The man who fathered the word “Crowdsourcing”  has a very interesting experiment going on.

It starts with the tagline: “What If Everyone on Twitter Read One Book?”, and follows with “What if everyone on Twitter read the same book at the same time and we formed one massive, international book club?”.

That’s the premise of this experiment, with inspiration in city-wide simillar programs that happened in Seattle and Chicago (amongst others), and on the notion of Social Capital plus the thought that “Twitter would provide a much better platform for a book club than the mere accident of physical proximity”.

So for the last few weeks, there’s been a nominations fase, and now we’ve reached a selection fase: 6 books were chosen from the nominations from people all over the world, along with other 4 books selected by the One Book, One Twitter board.

And now, everybody can vote on those 10 to select the winner. Here are the nominees:

The God of Small Things, by Arundhati Roy. 352 pps.
Mangos are pickled, and hope is too, in Roy’s quirky, brutal, Booker-award-winning novel about two young twins, a lonely mother, and an untouchable with beautiful hands.

Song of Solomon, by Toni Morrison. 337 pps.
Macon “Milkman” Dead III has been known as a momma’s boy ever since he was a kid. Now he has to figure out who he really is while avoiding the two people who want him dead. Nobel Prize winner, 1993.

Slaughterhouse Five, by Kurt Vonnegut. 288 pps.
Extraterrestrial adventures on the planet Tralfamadore meet the WWII fire-bombing of Dresden, Germany, in this cult classic about an optometrist who becomes “unstuck in time.”

1984, by George Orwell. 326 pps.
George Orwell’s nightmarish vision of a totalitarian state. Prescient, controversial, brilliant, 1984 invented both “doublethink” and “Big Brother.”

Brave New World, by Aldus Huxley. 288 pps.
Come for the drugs (Mmmmm … Soma), stay for the “feelies”—movies that touch all the senses.
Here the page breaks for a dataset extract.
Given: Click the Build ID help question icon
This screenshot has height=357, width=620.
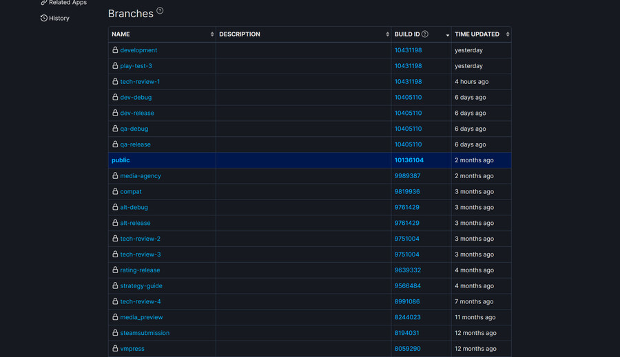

The Modern Library ranked Huxley’s 1932 novel fifth in its list of the 100 best novels of the 20th Century.

100 Years of Solitude, by Gabriel García Márquez. 432 pps.
Published in 1967 and translated into over 100 languages, Marquez’s magnum opus was not only lauded as a crowning achievement in magical realism by critics, but also became the best selling Spanish language book in modern history, after Don Quixote.

American Gods, by Neil Gaiman. 480 pps.
Don’t call it science fiction. Gaiman’s Hugo- and Nebula-award winning novel is “a scary, strange, and hallucinogenic road trip wrapped around a deep examination of the American spirit.”
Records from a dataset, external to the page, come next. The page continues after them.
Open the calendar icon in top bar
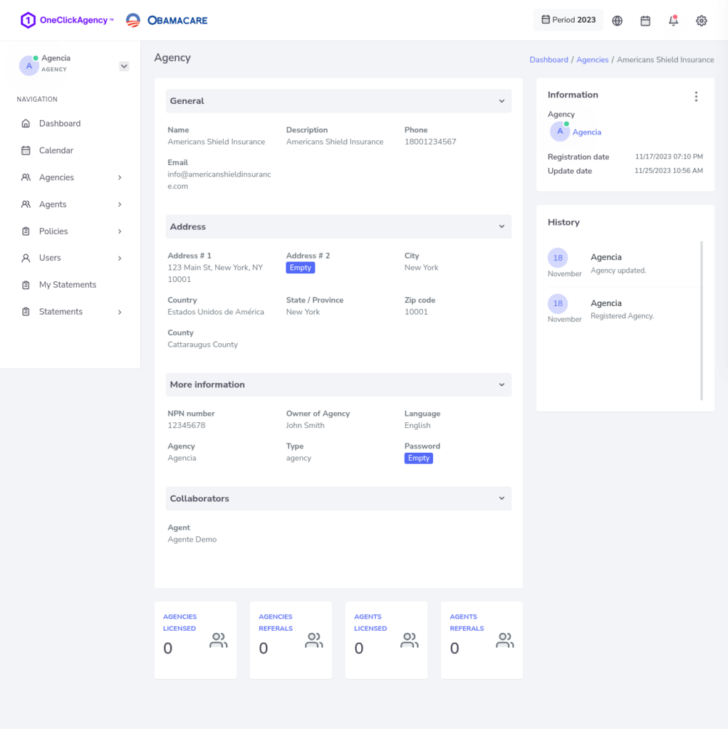click(x=645, y=21)
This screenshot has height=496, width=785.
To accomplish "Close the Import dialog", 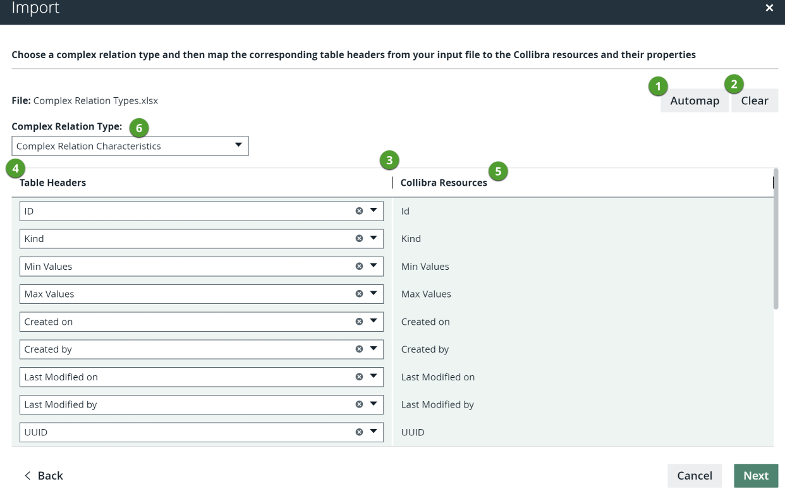I will 769,8.
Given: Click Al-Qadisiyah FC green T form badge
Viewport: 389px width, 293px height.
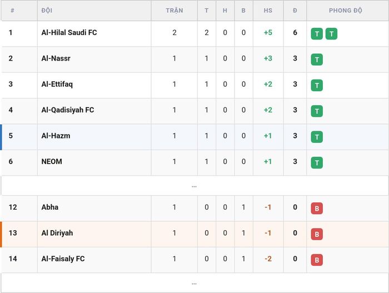Looking at the screenshot, I should coord(317,111).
Catch-22, by Joseph Heller. 453 pps.
Published in 1961, Catch-22 was the original indictment of the absurdism of war, and the army, and bureaucracy in general.

Catcher in the Rye, by J.D. Salinger. 276 pps.
Without Holden Caulfield, angst would just be another German word for anguish.

Fahrenheit 451, by Ray Bradbury. 201 pps.
Tired of all those dystopias? Try this dystopia! Bradbury envisions “a hedonistic anti-intellectual America that has completely abandoned self-control,” in which “firemen” extinguish any flicker of an intellectual life

At this moment,  American Gods is winning by a long stretch.

After the voting ends and a book is chosen, everybudy will get to read it over the summer and discuss it on twitter.

We end this post with Jeff’s own words again, on the ultimate goal of this experiment: “The point of this (to the extent it has a point beyond good fun with a good book) is to create community across geographical, cultural, ethnic, economic and social boundaries.”

So get to Wired and vote on your favorite!